**Exercise data**:
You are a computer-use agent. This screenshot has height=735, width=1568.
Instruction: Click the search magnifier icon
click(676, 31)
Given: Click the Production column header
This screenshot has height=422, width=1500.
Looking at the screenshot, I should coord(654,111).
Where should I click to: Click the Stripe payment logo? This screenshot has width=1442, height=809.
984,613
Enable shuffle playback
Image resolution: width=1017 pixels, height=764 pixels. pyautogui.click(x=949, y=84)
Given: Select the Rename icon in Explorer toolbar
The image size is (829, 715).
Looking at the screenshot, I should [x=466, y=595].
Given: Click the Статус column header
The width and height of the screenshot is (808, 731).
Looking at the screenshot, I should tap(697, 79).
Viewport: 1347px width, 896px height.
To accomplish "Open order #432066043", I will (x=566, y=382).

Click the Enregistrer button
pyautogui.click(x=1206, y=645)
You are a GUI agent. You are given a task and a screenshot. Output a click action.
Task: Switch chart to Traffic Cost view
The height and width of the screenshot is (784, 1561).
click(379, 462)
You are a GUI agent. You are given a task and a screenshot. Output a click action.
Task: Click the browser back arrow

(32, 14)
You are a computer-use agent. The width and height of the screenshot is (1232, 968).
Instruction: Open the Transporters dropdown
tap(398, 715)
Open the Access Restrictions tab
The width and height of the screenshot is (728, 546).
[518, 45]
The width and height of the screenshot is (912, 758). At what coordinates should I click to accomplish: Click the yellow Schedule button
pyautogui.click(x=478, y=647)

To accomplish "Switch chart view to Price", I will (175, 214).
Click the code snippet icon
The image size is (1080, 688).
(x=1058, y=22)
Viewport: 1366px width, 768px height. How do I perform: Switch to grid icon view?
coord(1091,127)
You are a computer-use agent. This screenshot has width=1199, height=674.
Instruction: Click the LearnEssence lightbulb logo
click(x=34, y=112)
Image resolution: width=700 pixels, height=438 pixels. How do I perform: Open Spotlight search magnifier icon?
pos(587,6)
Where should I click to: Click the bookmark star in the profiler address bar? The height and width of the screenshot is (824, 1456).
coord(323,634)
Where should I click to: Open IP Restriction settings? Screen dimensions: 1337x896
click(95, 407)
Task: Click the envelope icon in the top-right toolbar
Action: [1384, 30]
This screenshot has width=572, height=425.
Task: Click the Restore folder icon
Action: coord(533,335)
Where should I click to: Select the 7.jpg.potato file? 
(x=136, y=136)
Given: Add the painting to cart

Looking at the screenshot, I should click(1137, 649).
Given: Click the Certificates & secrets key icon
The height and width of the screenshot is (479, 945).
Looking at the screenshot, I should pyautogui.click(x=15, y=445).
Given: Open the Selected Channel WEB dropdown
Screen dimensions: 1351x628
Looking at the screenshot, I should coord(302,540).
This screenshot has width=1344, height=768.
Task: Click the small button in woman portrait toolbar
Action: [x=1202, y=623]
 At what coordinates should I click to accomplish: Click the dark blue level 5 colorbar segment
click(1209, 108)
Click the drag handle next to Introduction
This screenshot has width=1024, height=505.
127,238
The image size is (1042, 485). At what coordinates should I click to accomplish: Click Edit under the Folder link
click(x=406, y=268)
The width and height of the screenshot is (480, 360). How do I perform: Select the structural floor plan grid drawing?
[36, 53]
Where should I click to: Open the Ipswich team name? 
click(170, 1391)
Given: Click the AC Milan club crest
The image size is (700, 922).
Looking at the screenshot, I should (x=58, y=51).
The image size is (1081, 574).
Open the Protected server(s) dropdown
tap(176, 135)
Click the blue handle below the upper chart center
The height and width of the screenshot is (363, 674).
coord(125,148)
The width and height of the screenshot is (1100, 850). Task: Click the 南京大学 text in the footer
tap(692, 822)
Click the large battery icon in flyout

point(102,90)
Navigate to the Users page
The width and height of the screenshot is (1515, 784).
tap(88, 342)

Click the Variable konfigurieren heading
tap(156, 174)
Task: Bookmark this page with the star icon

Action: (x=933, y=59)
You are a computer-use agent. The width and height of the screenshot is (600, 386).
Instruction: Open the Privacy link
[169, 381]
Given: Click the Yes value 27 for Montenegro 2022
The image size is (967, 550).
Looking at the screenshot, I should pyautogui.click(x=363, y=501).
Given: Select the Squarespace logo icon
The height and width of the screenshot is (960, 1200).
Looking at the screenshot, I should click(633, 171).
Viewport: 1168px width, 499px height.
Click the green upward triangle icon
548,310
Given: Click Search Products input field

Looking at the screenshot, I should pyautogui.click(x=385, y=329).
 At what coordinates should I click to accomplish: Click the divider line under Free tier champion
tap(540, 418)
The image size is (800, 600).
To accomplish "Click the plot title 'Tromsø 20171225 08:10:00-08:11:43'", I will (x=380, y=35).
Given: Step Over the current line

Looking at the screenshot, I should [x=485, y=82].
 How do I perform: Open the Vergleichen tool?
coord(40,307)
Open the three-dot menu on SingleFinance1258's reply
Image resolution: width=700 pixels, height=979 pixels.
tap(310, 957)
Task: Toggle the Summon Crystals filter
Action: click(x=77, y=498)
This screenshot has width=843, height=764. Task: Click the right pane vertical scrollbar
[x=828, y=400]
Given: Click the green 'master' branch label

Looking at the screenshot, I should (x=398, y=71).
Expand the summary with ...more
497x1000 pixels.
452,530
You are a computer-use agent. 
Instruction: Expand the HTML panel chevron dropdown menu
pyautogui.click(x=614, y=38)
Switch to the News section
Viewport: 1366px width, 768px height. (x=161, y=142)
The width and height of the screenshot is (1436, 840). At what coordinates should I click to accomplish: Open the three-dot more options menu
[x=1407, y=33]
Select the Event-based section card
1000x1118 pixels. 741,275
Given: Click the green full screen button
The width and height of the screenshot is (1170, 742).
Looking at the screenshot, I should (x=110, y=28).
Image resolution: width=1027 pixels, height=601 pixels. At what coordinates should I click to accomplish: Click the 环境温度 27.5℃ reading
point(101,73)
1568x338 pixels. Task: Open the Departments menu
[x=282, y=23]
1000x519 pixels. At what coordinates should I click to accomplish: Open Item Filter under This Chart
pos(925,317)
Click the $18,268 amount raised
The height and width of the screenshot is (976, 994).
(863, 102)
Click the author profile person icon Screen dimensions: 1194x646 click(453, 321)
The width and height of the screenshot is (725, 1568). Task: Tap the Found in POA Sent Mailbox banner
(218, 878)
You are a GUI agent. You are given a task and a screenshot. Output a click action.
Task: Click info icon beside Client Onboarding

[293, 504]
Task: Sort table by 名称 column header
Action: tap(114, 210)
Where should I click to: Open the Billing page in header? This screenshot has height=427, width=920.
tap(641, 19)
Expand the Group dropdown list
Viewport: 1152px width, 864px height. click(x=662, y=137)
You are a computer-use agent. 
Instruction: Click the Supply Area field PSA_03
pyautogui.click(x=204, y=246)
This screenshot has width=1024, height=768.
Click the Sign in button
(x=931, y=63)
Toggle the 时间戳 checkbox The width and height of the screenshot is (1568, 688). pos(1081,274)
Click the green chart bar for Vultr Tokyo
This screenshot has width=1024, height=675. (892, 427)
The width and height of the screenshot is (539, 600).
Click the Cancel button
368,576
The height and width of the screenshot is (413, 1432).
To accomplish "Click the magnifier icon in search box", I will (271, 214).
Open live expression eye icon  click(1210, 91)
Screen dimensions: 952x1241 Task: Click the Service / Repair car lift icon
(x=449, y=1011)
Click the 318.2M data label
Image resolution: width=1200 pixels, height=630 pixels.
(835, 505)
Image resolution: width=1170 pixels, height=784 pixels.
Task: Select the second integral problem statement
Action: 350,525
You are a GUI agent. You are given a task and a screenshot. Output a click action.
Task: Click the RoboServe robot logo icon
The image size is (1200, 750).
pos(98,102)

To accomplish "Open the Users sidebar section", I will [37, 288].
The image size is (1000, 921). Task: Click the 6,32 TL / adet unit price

**To do**: In the entries above, find the line with "Where should I click to: Select" and the line with "Click the drag handle next to Introduction", then set down exactly those two and every line between them, nothing else.

**Answer**:
Where should I click to: Select the 7.jpg.potato file? 
(x=136, y=136)
Given: Add the painting to cart

Looking at the screenshot, I should click(1137, 649).
Given: Click the Certificates & secrets key icon
The height and width of the screenshot is (479, 945).
Looking at the screenshot, I should pyautogui.click(x=15, y=445).
Given: Open the Selected Channel WEB dropdown
Screen dimensions: 1351x628
Looking at the screenshot, I should coord(302,540).
This screenshot has width=1344, height=768.
Task: Click the small button in woman portrait toolbar
Action: [x=1202, y=623]
 At what coordinates should I click to accomplish: Click the dark blue level 5 colorbar segment
click(1209, 108)
Click the drag handle next to Introduction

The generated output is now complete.